Stossel’s comment was made in criticism of American public education. It’s easy to blame ineffective government for that. Anyone who has seen Stossel’s special “Stupid in America” knows he provides ample evidence of absurd inadequacies in schools nationwide. His examination of the New York City public school’s union contract is enough to make me lose faith in the system, and I’m a teacher. The problem is Stossel’s generalizations. No one can reasonably argue that “public education does not work.” Consider Cherry Creek High School, a suburban public school in Greenwood Village, Colorado. By all accounts – including comments from real estate agents who say parents regularly limit their housing searches to the surrounding neighborhoods – Cherry Creek is an extremely successful public school. Additionally, I have friends and family who attended New Trier High School and Stevenson High School in the Chicago suburbs. Anyone from Chicago knows there’s nothing wrong with “public education” in those neighborhoods. I’ve had students transfer to schools like Stanton College Prep in Jacksonville, Florida. Readers of Newsweek’s Best High Schools list will recognize that one. Scarsdale High School in New York and Bellevue High School in Washington are certainly not having any problems, despite being publicly funded. All of these schools, as well as thousands of others, are phenomenal public schools.

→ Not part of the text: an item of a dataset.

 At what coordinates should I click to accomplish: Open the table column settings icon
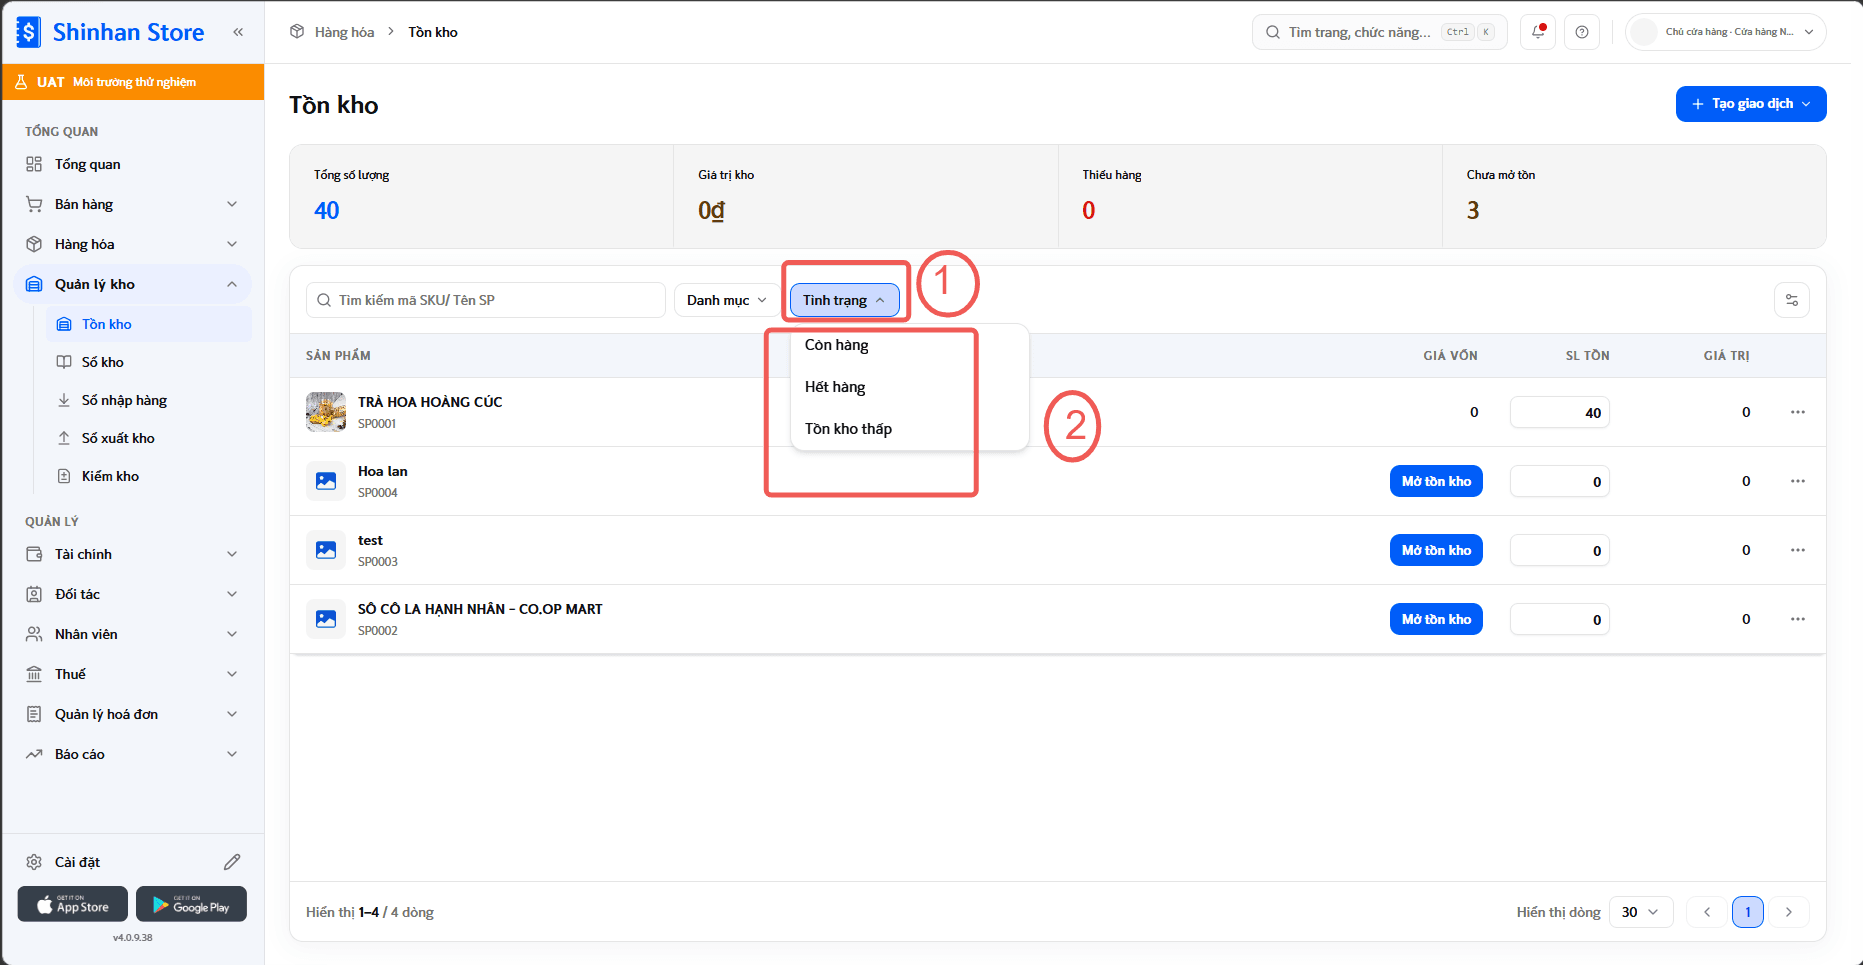(1792, 300)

These schools are not failures of a government program. Nor do they support the belief that teacher’s unions and tenure are the reasons that public schools fail. Obviously, the success or failure of a school isn’t simply linked to public funding. Sadly, the issue is far more complex than that. Thus, Stossel does his profession a disservice by oversimplifying such an important issue in American society. He is guilty of such obvious flawed logic that my AP Language students would enjoy deconstructing his argument.

I am all for social criticism. Teaching novels of social criticism is a fundamental component of my job. However, I am also a teacher of critical thinking. In that respect, Stossel fails as badly as many of the programs he criticizes. Mr. Stossel, you can make the check out to Michael P. Mazenko, and you can send it care of Cherry Creek High School.